PVC is the ratio of pigment volume to total paint film volume. In glazing, you want a low PVC, more binder relative to pigment. This spacing between pigment particles reduces the number of scattering events per unit of depth, allowing more light to reach and reflect from the underlayer.
The counterintuitive danger: adding too much oil or medium to lower PVC can cause its own problems. Overly glossy surfaces, extended drying times, increased yellowing, and potential film wrinkling as the skin cures faster than the interior. Balance is everything.
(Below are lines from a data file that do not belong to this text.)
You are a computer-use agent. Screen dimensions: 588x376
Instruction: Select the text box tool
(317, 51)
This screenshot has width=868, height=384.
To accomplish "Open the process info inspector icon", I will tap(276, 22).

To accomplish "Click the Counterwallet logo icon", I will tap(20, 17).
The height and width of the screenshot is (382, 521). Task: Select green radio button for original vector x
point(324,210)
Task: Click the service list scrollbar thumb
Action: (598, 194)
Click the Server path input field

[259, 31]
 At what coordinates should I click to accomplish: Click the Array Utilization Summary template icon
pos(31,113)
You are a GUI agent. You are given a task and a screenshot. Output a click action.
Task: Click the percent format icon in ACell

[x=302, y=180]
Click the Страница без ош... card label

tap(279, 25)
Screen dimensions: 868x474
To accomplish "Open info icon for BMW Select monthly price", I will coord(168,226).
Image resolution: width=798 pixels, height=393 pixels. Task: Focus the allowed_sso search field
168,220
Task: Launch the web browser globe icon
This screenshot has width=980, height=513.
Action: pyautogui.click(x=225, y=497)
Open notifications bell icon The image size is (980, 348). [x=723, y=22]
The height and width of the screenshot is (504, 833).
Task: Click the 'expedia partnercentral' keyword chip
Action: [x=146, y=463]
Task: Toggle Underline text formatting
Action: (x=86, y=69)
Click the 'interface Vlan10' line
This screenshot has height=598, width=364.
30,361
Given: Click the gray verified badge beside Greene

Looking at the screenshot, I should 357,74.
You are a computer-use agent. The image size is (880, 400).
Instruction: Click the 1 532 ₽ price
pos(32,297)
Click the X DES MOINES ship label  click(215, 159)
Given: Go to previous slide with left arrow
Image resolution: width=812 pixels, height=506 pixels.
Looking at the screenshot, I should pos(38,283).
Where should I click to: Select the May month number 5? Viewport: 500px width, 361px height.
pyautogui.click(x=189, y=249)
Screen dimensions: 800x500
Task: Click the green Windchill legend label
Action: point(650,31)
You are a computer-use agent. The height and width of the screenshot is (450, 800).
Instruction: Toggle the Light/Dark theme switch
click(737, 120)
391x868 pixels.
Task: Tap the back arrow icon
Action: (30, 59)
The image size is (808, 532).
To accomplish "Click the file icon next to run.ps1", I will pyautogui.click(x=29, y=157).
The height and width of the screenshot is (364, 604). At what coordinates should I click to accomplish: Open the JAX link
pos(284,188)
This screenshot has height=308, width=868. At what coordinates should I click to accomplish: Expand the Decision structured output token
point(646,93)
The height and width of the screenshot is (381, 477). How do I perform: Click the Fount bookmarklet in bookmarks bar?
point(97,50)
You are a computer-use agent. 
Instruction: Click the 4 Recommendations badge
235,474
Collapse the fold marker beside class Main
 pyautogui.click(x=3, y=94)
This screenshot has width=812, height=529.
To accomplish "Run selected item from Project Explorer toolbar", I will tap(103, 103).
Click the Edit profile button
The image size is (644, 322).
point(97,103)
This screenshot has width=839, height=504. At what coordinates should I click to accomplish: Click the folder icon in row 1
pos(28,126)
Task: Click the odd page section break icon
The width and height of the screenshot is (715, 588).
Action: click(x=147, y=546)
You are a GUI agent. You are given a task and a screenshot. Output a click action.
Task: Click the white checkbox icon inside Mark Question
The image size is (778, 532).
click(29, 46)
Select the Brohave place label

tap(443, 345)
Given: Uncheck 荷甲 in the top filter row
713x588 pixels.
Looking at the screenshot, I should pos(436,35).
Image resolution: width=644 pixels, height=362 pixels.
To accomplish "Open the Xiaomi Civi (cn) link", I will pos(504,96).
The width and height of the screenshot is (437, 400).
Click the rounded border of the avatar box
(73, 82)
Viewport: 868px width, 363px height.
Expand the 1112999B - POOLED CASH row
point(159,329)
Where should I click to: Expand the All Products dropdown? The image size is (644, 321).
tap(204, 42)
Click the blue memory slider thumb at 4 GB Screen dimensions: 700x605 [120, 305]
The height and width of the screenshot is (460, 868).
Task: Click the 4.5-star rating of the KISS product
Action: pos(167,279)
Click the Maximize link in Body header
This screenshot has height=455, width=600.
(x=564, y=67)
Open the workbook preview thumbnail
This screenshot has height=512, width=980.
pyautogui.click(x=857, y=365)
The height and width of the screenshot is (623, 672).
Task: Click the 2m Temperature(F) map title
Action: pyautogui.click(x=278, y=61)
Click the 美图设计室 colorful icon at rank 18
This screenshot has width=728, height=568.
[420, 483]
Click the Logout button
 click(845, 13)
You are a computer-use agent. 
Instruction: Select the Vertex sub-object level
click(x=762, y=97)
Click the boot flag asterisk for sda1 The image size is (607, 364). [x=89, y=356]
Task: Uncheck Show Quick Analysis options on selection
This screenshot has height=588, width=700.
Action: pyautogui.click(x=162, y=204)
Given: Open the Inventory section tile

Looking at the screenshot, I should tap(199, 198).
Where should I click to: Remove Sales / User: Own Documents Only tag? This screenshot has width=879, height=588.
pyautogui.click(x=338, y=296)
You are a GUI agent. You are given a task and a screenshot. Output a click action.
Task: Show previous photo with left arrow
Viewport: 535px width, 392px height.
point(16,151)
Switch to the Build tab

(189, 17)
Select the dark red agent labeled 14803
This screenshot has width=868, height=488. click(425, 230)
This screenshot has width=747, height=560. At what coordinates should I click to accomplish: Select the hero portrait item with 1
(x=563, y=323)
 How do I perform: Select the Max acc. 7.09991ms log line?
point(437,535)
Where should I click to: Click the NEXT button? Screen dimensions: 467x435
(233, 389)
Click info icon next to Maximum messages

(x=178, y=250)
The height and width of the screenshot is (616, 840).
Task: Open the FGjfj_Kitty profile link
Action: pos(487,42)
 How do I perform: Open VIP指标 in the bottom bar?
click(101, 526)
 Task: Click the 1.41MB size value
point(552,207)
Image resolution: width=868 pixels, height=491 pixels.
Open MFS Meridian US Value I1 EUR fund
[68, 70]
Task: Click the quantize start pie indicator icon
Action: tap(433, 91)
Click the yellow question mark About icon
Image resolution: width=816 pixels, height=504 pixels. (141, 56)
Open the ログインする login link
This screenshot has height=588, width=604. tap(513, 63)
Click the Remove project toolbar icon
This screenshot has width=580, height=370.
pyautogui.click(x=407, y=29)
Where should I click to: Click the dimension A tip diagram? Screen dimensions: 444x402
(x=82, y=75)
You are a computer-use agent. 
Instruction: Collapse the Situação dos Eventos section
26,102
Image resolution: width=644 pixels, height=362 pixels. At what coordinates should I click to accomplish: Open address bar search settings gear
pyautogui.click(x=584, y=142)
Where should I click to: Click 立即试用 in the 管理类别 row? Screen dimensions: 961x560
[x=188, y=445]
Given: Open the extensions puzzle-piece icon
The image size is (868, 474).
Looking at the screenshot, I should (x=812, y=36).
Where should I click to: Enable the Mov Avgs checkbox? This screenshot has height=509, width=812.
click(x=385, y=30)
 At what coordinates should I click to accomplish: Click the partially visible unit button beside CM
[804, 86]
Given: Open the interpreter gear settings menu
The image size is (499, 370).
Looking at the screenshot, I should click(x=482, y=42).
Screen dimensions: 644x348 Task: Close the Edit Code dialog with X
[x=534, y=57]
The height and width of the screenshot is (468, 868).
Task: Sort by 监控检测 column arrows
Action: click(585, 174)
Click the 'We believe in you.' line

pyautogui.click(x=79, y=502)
The medium in your glaze serves two functions: it lowers PVC and it raises the overall RI of the binder, improving transparency. Different mediums offer different trade-offs:
Stand oil (heat-bodied linseed) has a slightly elevated RI (~1.49) compared to raw linseed oil (~1.48), enhancing transparency while adding flow and leveling. It dries to a hard, enamel-like film and yellows less than raw oil. Use it diluted, 10 to 20% by volume in a refined oil medium. Pure stand oil is too thick and dries too slowly for safe use in built-up layers.
Alkyd resins have a higher RI (~1.50 to 1.54) than linseed oil, making them excellent for maximizing glaze transparency. They also dry faster and remain more flexible than conventional oils, reducing cracking risk. Rublev Oleogel (linseed oil and fumed silica) provides transparency, controlled viscosity, and archival stability without the brittleness risk of historical natural resins.
Natural resins like dammar deliver appealing initial gloss and raise RI, but they oxidize over time, yellowing and becoming brittle. Many Old Master glazes that appear dark and sunken today suffered from over-reliance on dammar-based mediums. For archival glazes, modern alkyd or stand-oil mediums are the better choice.
Each glaze layer must be fully dry before the next is applied, typically 24 to 48 hours depending on the medium, longer for thick or slow-drying mixtures. Applying a glaze over a wet or even tacky underlayer risks the layers mixing, lifting, or failing to bond properly.
Apply glazes thinly. Many painters apply color from the tube and then wipe or rub it gently into the surface with a soft cloth or their finger, producing a very lean, thin, transparent film. This method preserves a balanced PVC and avoids over-oiling the surface.
Follow fat-over-lean in your glaze sequence. Early glazes should be leaner; later, deeper glazes can be slightly richer in medium. A useful starting point is a 3:1 solvent-to-oil ratio in the first glaze layers, gradually shifting toward more oil in subsequent sessions.
When choosing pigments for glazing, reach for the naturally transparent colors: Ultramarine Blue, Cobalt Blue, Transparent Red Oxide, and Alizarin Crimson are excellent choices. Some pigments like Burnt Sienna and Yellow Ochre range from semi-transparent to opaque depending on the manufacturer, so test before committing them to a glaze layer. With over 1,300 hand-mixed pigment recipes, Artist Studio Pro helps you find the right combination for your glaze layers based on the pigments you actually have on your palette.
Successful glazing is a function of three variables working together: pigment RI, particle size, and PVC.